[START DATA ENTRIES]

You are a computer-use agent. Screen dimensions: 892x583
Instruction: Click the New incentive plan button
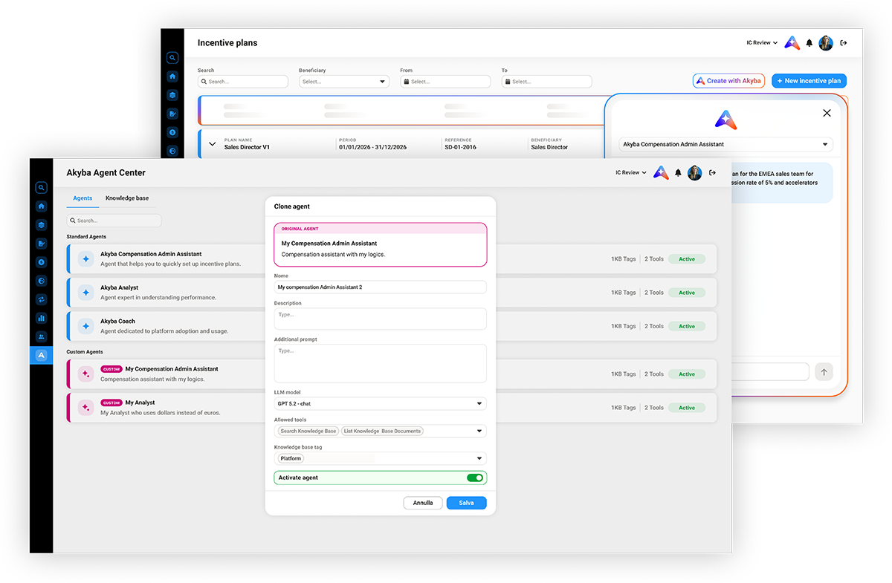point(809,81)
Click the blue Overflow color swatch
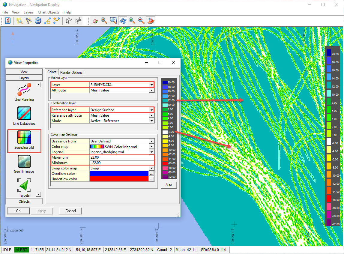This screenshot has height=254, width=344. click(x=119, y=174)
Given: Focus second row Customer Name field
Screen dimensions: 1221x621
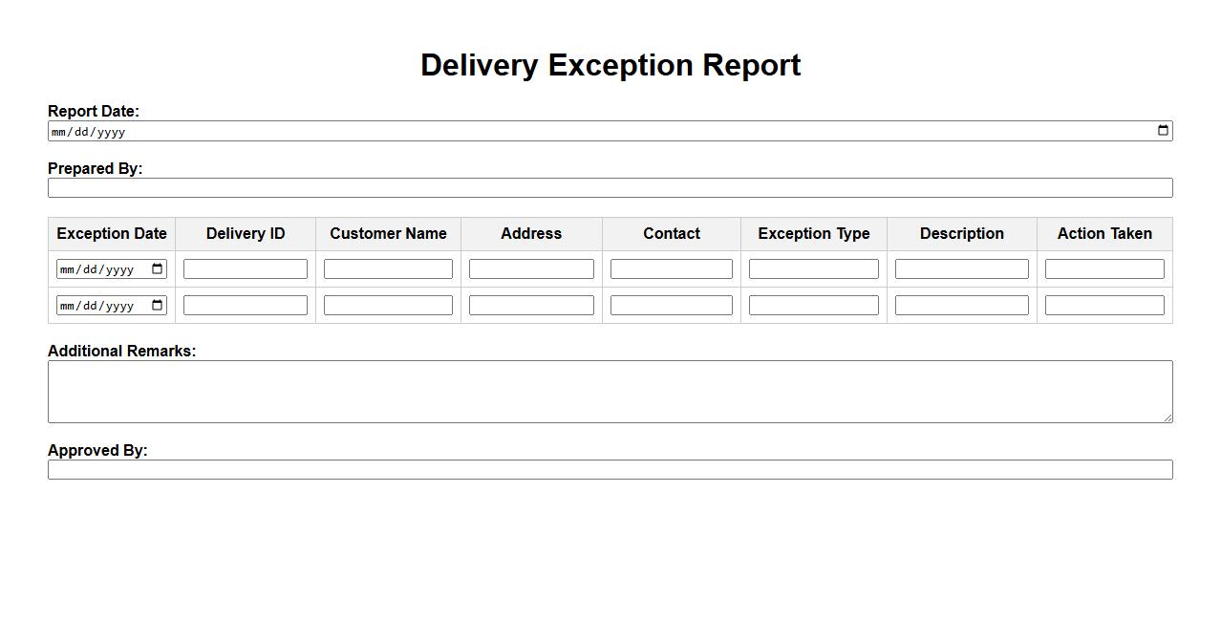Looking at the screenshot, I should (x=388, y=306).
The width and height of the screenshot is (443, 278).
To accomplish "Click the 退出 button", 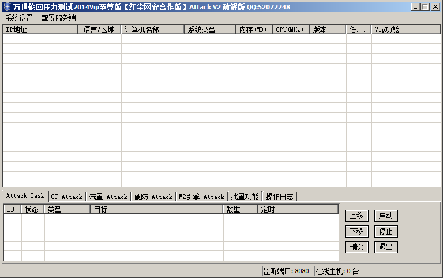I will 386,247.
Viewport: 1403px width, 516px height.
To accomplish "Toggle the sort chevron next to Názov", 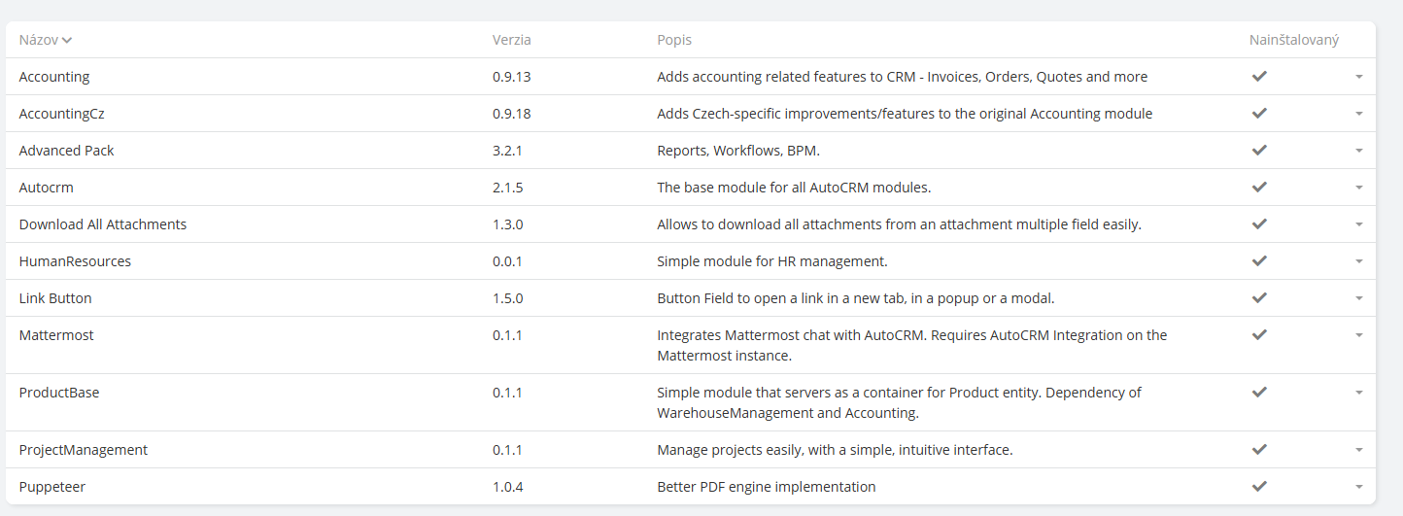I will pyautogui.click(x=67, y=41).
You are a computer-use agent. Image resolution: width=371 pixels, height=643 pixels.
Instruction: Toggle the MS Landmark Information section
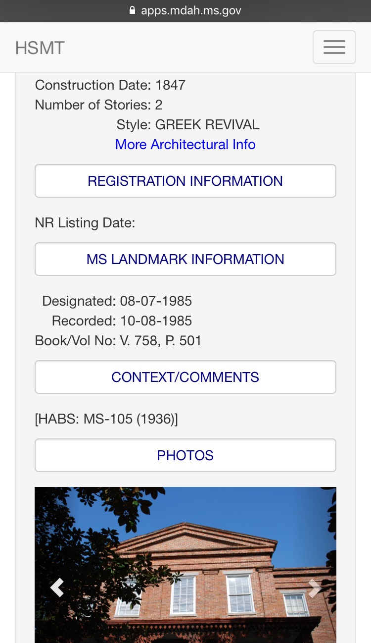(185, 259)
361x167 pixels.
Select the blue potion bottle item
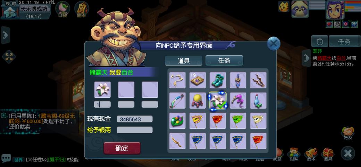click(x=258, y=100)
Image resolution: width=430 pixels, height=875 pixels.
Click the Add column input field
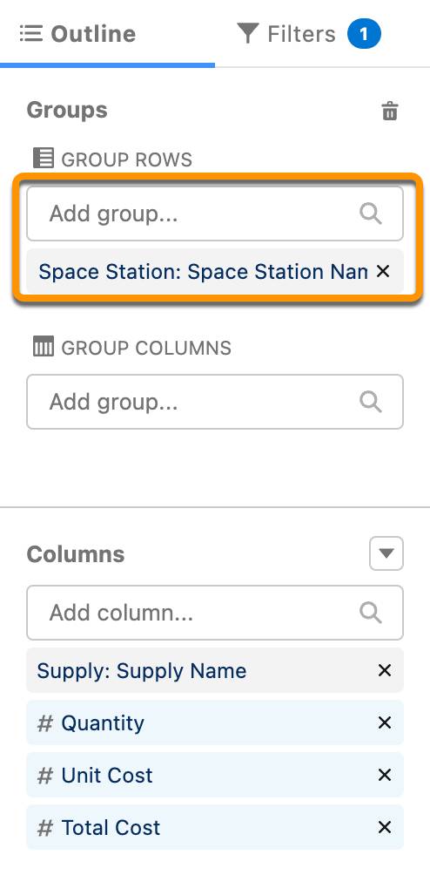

[END DATA ENTRIES]

TASK BRIEF: Write out again every line of the records, requests included, from the line containing "361x167 pixels." through the end of the records, including both of those lines. Add -126 to every coordinate in the answers, and leave the pictures out.

EXERCISE ANSWER:
361x167 pixels.
Select the blue potion bottle item
click(x=132, y=-26)
Image resolution: width=430 pixels, height=875 pixels.
Click the Add column input field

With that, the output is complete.